L’auteur:

Ulrich Beck, né en 1944, est un sociologue allemand et professeur de sociologie à l’université de Munich. Il enseigne actuellement à Harvard, à la London School of Economics (LSE) et à la Fondation Maison des Sciences de l’Homme. Il a notamment publié: La société du risque, Aubier, 2001, Pouvoir et Contre-pouvoir à l’ère de la mondialisation, Aubier 2003; Qu’est ce que le cosmopolitisme? Aubier, 2006; Pour un Empire européen, avec Edgar Grande, Flammarion, 2007.

C’est un pro-européen convaincu. Il a soutenu à de nombreuses reprises la mise en place d’un Etat supranational et d’un parlement mondial. Il prône une Europe fédérale et “post-nationale”.

Résumé Editeur:

Comment en sommes nous arrivés là? Peut-on venir à bout de la crise européenne? L’union politique est-elle envisageable? Pour Ulrich Beck, nous avons trop longtemps mis de côté la question d’une société commune au profit de l’économie. le célèbre sociologue allemand dénonce la politique d’austérité menée par Angela Merkel, qu’il nomme merkiavélisme en référence au Prince de Machiavel. Ulrich Beck appelle de ses veux un réveil démocratique et pose les principes d’un contrat social européen, seule alternative possible à cette “Europe allemande” vouée à l’échec.

Résumé Major-Prépa:

Introduction : l’Allemagne s’apprête à décider du sort de l’Europe

Aujourd’hui, nous avons une Allemagne européenne dans une Europe allemande. Comment en est-on arrivé là ? Quelles sont les conséquences de cette situation ? Il semble que l’économie occupe toute la place, et que celle-ci ait oublié la société dont elle doit parler.

Aujourd’hui c’est le parlement Allemand qui s’apprête à décider du soutien de la Grèce : ainsi la Grèce perd-elle, à cause du poids de sa dette, son droit à l’autodétermination démocratique ? Mais depuis déjà longtemps il n’est plus seulement question que de la Grèce mais de l’Europe toute entière.

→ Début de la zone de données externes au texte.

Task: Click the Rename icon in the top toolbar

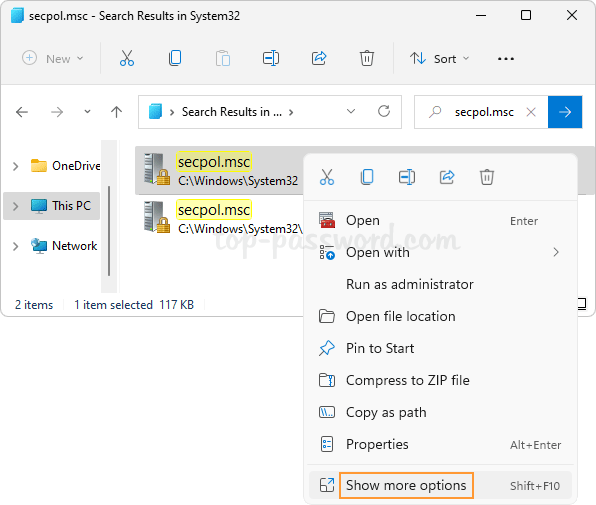Action: [271, 59]
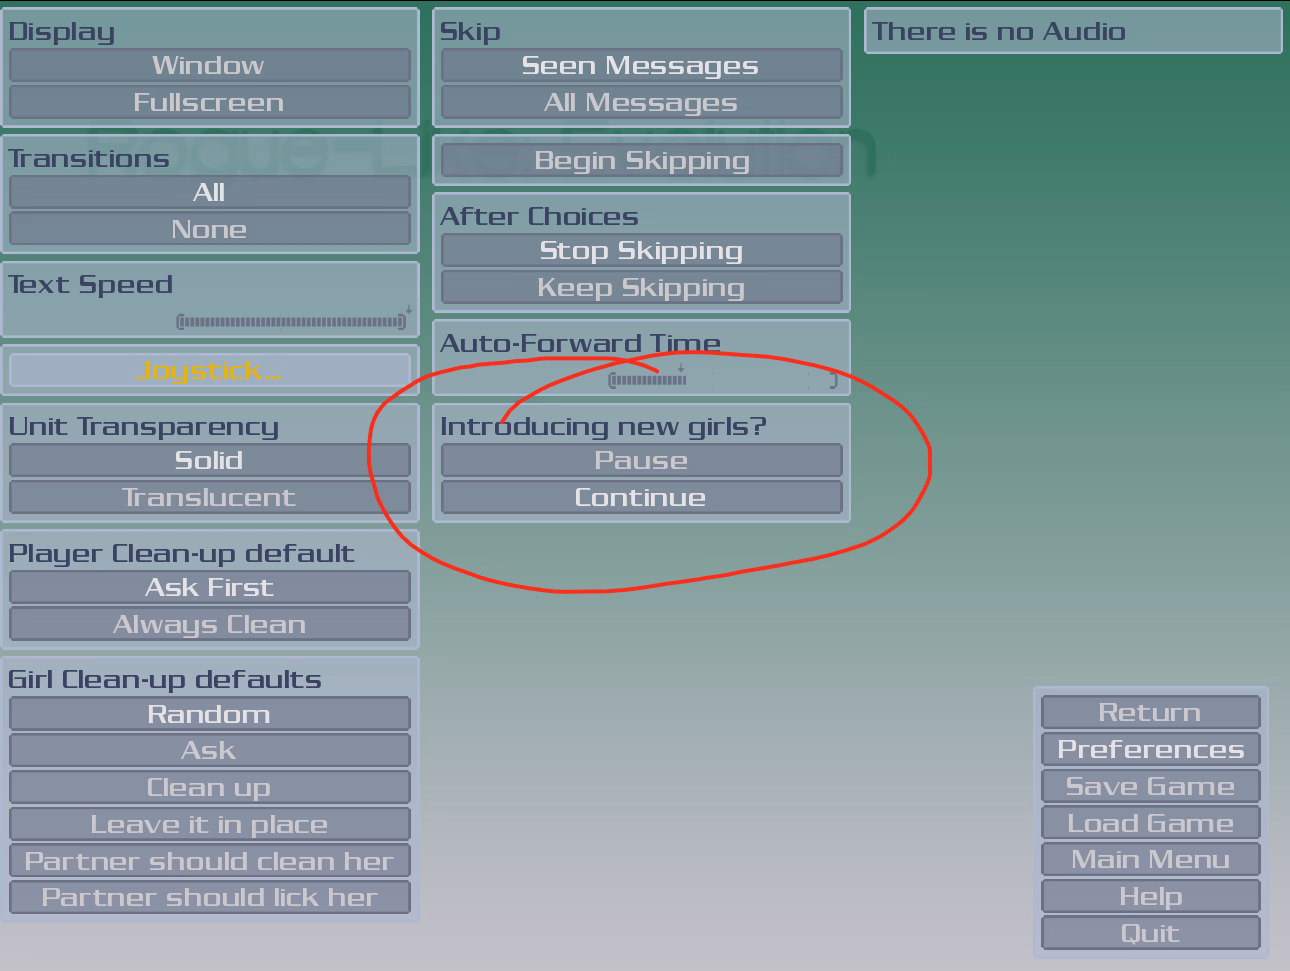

Ainsi une lourde tâche incombe à l’Allemagne : c’est à elle, en tant que leader actuel, de décider de la renaissance possible d’une Europe politique ou de poursuivre une politique faite d’improvisation et d’arrangements hésitants. Et dans cette « Europe allemande » actuelle, l’Allemagne serait tenue responsable de l’échec de l’Euro et de l’Union Européenne.

I. Comment la crise de l’euro divise et rassemble à la fois

  • La politique de rigueur allemande divise les gouvernements et les populations

La crise fait apparaitre de nouvelles fractures : entre pays créanciers et pays débiteurs, entre pays de la zone euro et hors zone euro, et entre dirigeants et populations qui refusent les politiques d’austérité. Dans cette situation on ne trouve que des perdants, les créanciers comme les débiteurs.

Ce qui caractérise la crise actuelle est l’ignorance qui entoure plus globalement cette Société mondiale du risque à laquelle sont aujourd’hui livrées les société occidentale. En résumé plus personne ne comprend rien !

  • Les succès de l’Union Européenne

C’est surement aujourd’hui l’épreuve la plus difficile de son histoire. Le problème est que l’on a réussi à faire naitre un marché commun avec une monnaie commune, mais pas une union politique et économique. Il n’a pas été possible de coordonner efficacement les économies des différents Etats. Cette politique selon laquelle chaque Etat doit lui-même régler ses problèmes économiques et éviter toutes conséquences négatives pour les autres pays est vouée à l’échec en période de crise.

Mais l’Europe persiste comme zone très attrayante en tant qu’espace de démocratie et de prospérité. Et pour les Européens, elle est devenue une seconde nature, une seconde patrie.

“La crise est le moment où l’ancien ordre du monde s’estompe et où le nouveau doit s’imposer en dépit de toutes les résistances et de toutes les contradictions. Cette phase de transition est justement marquée par de nombreuses erreurs et de nombreux tourments.”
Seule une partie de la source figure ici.